[Data drawn from a collection]

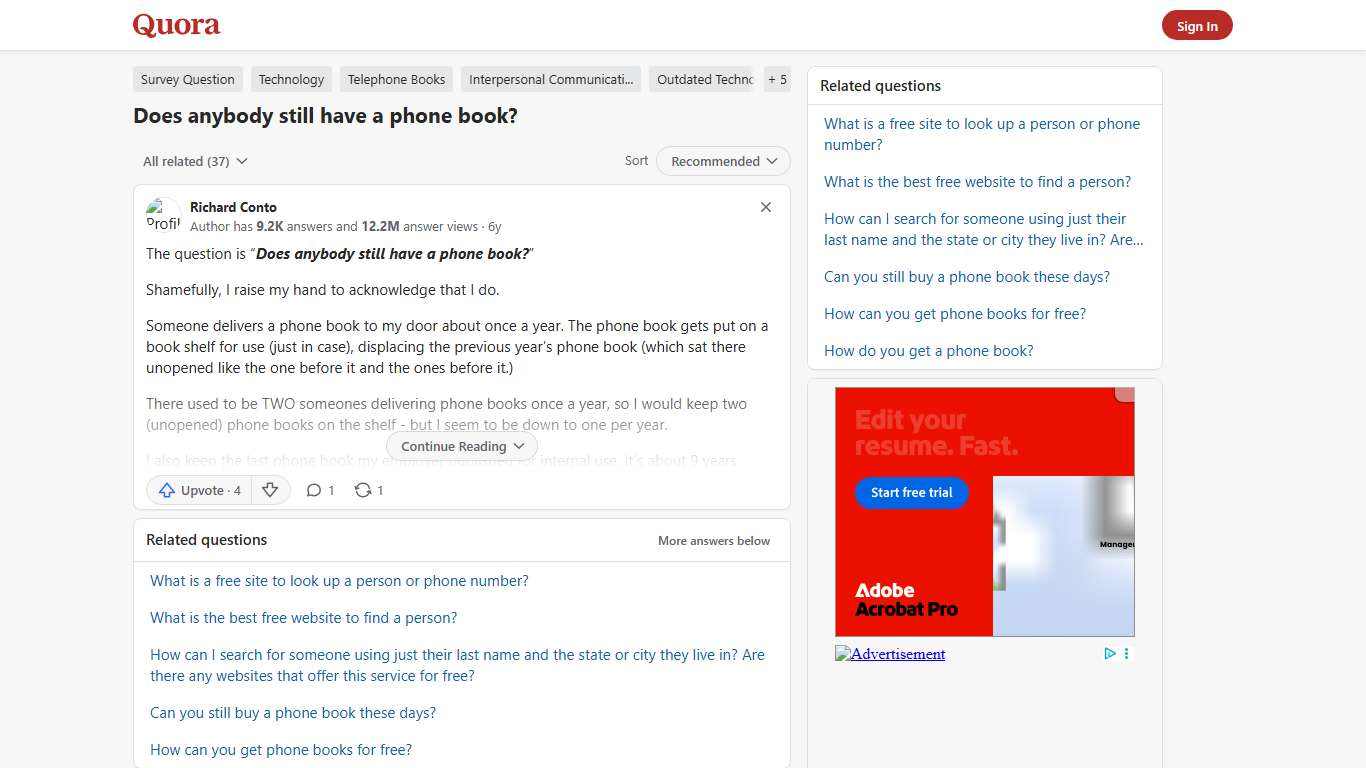Click the repost icon showing 1
The image size is (1366, 768).
pos(362,490)
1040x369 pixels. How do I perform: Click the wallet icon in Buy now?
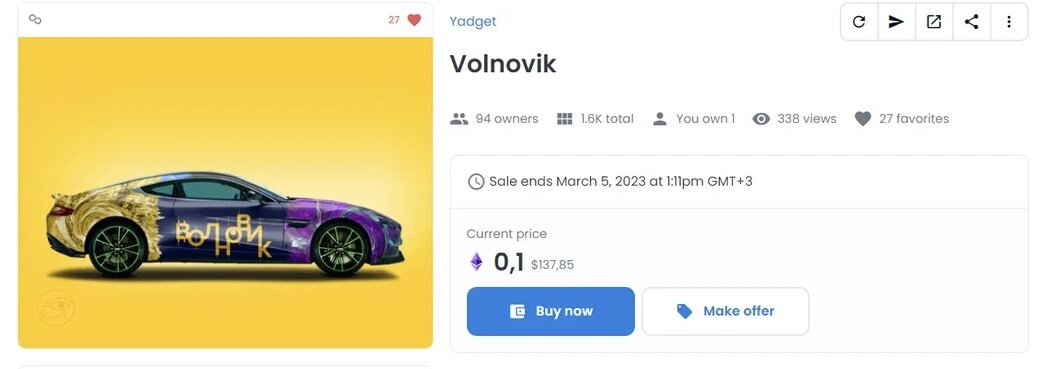pyautogui.click(x=517, y=311)
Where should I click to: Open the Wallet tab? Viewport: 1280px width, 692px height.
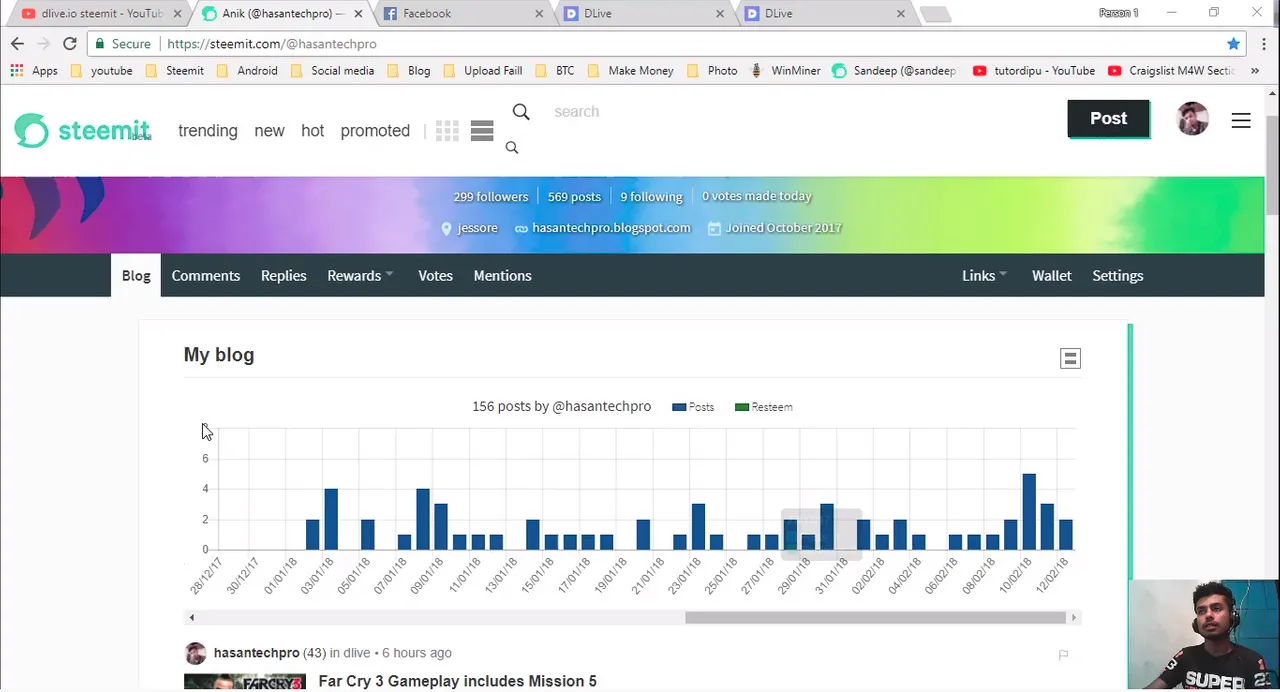pyautogui.click(x=1052, y=276)
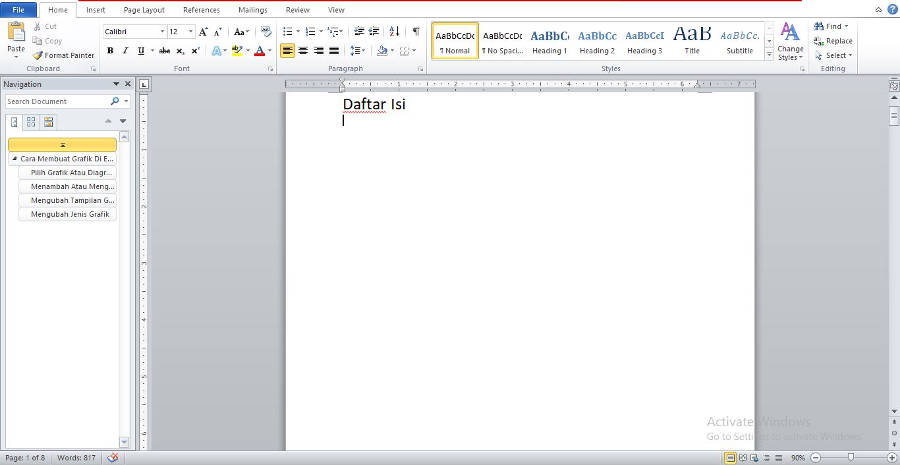Screen dimensions: 900x465
Task: Click the zoom slider handle
Action: [x=851, y=457]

*Objective*
Lay out every line of the items above as a Markdown table with the columns No. and Line, numbering the rows and skipping blank lines. Leave the pictures out.

*Output*
| No. | Line |
|---|---|
| 1 | Click the repost icon showing 1 |
| 2 | The image size is (1366, 768). |
| 3 | pos(362,490) |
| 4 | 1040x369 pixels. How do I perform: Click the wallet icon in Buy now? |
| 5 | pyautogui.click(x=517, y=311) |
| 6 | Where should I click to: Open the Wallet tab? Viewport: 1280px width, 692px height. |
| 7 | pyautogui.click(x=1052, y=276) |
| 8 | Screen dimensions: 900x465 |
| 9 | Task: Click the zoom slider handle |
| 10 | Action: [x=851, y=457] |